For more than four decades, Temple Kol Ami financed its operations as most American synagogues do: it charged annual dues.
But as the synagogue here approached its 50th anniversary, leaders started noticing some troubling trends. The recession, which hit Michigan hard, had cost many of its members jobs and income. Younger adults seemed less interested in affiliating with institutions. And worshipers were increasingly uncomfortable with facing set payments to join a community of faith.
So three years ago, the congregation — with some trepidation — took a dramatic step. It eliminated mandatory dues and instead began sending its members an annual letter describing the synagogue’s costs, and asking them to pledge whatever they could.

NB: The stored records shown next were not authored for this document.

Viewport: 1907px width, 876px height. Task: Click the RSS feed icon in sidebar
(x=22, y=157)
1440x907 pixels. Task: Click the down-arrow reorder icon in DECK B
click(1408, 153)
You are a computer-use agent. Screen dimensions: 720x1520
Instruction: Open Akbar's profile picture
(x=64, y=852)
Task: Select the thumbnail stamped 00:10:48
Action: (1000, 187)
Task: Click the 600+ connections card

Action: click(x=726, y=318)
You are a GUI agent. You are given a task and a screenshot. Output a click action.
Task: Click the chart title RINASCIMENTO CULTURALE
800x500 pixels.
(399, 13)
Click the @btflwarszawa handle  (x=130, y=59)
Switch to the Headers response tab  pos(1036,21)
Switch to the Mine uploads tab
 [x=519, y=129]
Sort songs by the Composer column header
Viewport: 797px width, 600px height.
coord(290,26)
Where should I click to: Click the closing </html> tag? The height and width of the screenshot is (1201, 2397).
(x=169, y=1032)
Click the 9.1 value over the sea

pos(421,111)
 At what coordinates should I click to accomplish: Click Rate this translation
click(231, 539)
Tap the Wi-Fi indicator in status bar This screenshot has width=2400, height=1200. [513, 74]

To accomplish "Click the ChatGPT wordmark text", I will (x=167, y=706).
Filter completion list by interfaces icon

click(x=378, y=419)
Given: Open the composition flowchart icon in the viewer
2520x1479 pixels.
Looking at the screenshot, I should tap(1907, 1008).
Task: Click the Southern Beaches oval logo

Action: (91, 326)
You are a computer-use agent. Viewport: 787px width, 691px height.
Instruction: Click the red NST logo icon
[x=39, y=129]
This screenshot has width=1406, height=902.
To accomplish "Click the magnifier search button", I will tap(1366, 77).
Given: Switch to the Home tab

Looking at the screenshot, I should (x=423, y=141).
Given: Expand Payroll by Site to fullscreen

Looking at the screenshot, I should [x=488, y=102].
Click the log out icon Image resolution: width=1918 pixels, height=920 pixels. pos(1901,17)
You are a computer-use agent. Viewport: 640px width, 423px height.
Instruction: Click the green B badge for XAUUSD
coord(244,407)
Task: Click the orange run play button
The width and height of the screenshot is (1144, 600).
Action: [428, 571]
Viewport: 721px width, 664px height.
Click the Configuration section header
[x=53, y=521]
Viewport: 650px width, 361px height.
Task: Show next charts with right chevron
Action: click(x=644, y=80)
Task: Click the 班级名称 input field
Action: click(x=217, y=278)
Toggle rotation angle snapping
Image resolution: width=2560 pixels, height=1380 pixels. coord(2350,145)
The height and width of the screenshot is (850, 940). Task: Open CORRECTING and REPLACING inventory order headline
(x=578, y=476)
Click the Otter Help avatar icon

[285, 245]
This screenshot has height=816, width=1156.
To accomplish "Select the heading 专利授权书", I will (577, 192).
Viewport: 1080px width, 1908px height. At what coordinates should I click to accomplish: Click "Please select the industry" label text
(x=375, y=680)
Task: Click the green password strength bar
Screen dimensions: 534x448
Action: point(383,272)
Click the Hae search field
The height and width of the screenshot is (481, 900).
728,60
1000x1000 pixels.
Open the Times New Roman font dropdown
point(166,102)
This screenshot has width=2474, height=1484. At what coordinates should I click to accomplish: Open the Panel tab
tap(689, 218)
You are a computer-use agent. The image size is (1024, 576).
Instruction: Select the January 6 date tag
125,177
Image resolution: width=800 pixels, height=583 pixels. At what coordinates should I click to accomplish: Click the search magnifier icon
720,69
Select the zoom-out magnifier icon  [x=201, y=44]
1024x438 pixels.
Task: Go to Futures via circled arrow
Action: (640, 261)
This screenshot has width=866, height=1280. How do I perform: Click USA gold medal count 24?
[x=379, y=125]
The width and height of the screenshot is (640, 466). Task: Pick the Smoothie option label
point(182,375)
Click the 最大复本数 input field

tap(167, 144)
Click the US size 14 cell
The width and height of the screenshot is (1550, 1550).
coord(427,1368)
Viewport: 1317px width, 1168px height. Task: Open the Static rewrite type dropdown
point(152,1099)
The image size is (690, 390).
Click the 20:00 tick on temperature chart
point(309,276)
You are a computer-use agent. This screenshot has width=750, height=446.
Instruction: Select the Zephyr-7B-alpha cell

Nina Badzin writing in Kveller thinks about the organizational and mission aspects of this trend:
Organizations don’t die because they provide no value; they die because they fail to provide enough value to enough people. As Rabbi Avi Olitzky, co-author with his father Rabbi Kerry Olitzky of the forthcoming book “New Membership & Financial Alternatives for the American Synagogue,” told me, “There has to be harmony between the synagogue’s mission and its agenda. A synagogue cannot just be in the business of being in business.” I told him that so many of us want community, but don’t always know how to define it. I liked his description of community as a circle to which you feel you belong that will miss your presence; it reaches out to you when you’re absent, and you long for it when you’re not there.
The challenge for synagogues will be that members–and those not even considering joining–will find that community (and have found that community) in any number of places from yoga studios to the racquetball court to their careers, or their kids’ schools and sports teams. If we can’t give people a reason to infuse that circle with Judaism (not just with Jews, but with Judaism) then sadly I don’t see a future for synagogues whether they cost money to belong or not.